As I have said before, Dellinger should have argued that there was already precedent:

In the absence of any evidence tending to show that possession or use of a ‘shotgun having a barrel of less than eighteen inches in length’ at this time has some reasonable relationship to the preservation or efficiency of a well regulated militia, we cannot say that the Second Amendment guarantees the right to keep and bear such an instrument. Certainly it is not within judicial notice that this weapon is any part of the ordinary military equipment or that its use could contribute to the common defense. Aymette v. State of Tennessee, 2 Humph., Tenn., 154, 158.

The Constitution as originally adopted granted to the Congress power- ‘To provide for calling forth the Militia to execute the Laws of the Union, suppress Insurrections and repel Invasions; To provide for organizing, arming, and disciplining, the Militia, and for governing such Part of them as may be employed in the Service of the United States, reserving to the States respectively, the Appointment of the Officers, and the Authority of training the Militia according to the discipline prescribed by Congress.’ U.S.C.A.Const. art. 1, 8. With obvious purpose to assure the continuation and render possible the effectiveness of such forces the declaration and guarantee of the Second Amendment were made. It must be interpreted and applied with that end in view. UNITED STATES v. MILLER, 307 U.S. 174 (1939)

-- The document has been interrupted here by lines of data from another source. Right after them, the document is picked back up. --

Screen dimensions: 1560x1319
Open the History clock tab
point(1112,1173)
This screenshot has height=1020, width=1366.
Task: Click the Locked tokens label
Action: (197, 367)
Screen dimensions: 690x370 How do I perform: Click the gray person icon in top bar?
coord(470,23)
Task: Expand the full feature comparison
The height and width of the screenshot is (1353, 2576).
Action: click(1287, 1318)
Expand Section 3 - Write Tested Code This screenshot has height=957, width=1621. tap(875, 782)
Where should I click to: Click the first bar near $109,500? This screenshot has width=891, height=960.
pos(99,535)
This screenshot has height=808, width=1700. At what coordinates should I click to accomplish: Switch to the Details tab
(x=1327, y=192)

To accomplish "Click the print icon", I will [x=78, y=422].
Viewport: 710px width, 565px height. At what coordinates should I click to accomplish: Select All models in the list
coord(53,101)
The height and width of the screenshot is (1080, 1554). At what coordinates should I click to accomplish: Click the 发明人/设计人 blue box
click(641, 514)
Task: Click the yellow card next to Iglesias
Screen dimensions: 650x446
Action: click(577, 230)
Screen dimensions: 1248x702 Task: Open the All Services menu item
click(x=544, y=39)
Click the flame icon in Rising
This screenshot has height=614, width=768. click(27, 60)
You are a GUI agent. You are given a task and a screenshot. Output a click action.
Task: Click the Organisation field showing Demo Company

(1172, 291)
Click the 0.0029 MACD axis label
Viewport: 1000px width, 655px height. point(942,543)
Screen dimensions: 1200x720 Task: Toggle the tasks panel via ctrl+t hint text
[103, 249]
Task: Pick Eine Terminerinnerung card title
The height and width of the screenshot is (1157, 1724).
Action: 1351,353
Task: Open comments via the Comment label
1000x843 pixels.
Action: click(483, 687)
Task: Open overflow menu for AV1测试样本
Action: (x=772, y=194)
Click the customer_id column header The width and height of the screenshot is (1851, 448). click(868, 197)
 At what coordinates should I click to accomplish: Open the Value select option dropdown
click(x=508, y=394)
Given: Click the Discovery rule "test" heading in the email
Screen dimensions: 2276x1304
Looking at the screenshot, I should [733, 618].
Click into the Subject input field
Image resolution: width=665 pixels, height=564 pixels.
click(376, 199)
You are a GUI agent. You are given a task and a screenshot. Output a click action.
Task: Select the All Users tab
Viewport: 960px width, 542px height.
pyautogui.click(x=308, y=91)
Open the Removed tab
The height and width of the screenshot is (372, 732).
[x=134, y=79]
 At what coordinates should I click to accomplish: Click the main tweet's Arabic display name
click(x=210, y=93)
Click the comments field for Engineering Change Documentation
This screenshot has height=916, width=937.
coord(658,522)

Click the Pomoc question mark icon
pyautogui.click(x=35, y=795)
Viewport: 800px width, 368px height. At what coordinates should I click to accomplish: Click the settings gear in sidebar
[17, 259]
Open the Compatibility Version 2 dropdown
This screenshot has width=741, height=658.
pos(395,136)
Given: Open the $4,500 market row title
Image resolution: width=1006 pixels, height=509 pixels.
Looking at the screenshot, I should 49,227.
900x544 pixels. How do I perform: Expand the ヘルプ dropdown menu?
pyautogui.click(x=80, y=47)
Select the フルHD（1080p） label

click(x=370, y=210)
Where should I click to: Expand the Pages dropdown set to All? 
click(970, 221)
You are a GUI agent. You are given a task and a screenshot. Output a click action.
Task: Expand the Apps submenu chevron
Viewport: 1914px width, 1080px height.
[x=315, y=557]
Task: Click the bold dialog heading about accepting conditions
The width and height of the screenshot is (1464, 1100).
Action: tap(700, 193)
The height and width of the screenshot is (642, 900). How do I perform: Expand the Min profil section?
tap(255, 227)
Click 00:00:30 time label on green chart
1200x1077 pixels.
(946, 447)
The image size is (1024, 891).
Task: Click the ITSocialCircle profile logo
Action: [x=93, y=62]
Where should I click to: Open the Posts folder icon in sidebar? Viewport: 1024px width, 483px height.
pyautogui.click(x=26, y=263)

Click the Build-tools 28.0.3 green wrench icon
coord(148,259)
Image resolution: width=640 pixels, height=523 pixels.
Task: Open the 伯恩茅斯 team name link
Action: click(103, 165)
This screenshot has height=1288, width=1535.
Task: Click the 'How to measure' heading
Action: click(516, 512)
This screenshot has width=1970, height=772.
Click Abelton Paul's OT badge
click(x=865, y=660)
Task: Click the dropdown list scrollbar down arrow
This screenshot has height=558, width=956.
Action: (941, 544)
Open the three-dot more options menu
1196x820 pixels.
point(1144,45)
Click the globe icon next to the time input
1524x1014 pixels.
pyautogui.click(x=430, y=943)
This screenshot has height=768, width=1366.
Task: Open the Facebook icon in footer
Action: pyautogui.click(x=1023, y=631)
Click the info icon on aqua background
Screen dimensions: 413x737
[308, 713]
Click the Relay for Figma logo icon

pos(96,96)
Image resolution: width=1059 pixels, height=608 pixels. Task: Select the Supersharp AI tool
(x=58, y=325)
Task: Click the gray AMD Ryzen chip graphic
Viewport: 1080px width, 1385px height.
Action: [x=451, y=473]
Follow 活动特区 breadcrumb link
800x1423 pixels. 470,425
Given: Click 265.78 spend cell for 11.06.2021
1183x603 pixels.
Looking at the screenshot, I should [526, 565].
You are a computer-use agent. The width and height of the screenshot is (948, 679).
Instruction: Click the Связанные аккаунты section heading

I realise that McReynolds wrote this holding in an ass backward manner, it makes much more sense if the first paragraph is read after the second or to paraphrase this:

The entire text of the Second Amendment was made with the obvious purpose to assure the continuation and render possible the effectiveness of the forces created under authority of Article 1, Section 8, Clause 16. It must be interpreted and applied in consideration of that purpose. Without evidence that possession or use of a ‘shotgun having a barrel of less than eighteen inches in length’ is reasonably related to the preservation or efficiency of a well regulated militia, we cannot say that the Second Amendment guarantees the right to keep and bear such an instrument. Certainly it is not within judicial notice that this weapon is any part of the ordinary military equipment of the body organised under Article 1, Section 8, Clause 16 of the Constitution or that its use and possession would contribute to the common defense.

Unfortunately, we have the poorly thought out precedent of Heller to contend with.

But, wasn’t the Second Amendment supposed to protect the States from Federal encroachment on their laws? I mean wasn’t part of the tyranny thing that there was “no taxation without representation” ? In other words, it wasn’t the taxes, it was the local decision making.

Tyranny would be local legislation overturned by someone who is not a local citizen, in this case the federal government, or even more saliently the Cato institute, using the legal system to overturn legislation. I thought conservatives hated that sort of thing.

Oh, yeah, the Cato Institute is a Libertarian organisation. You know, Libertarianism: facism with a smiley face or right wing anarchism.

So, having Federal Judges come around and second guess local legislation is Tyranny!

But, how do you get that point through to judges who have already interpreted the Second Amendment out of its context and trashed proper legal scholarship.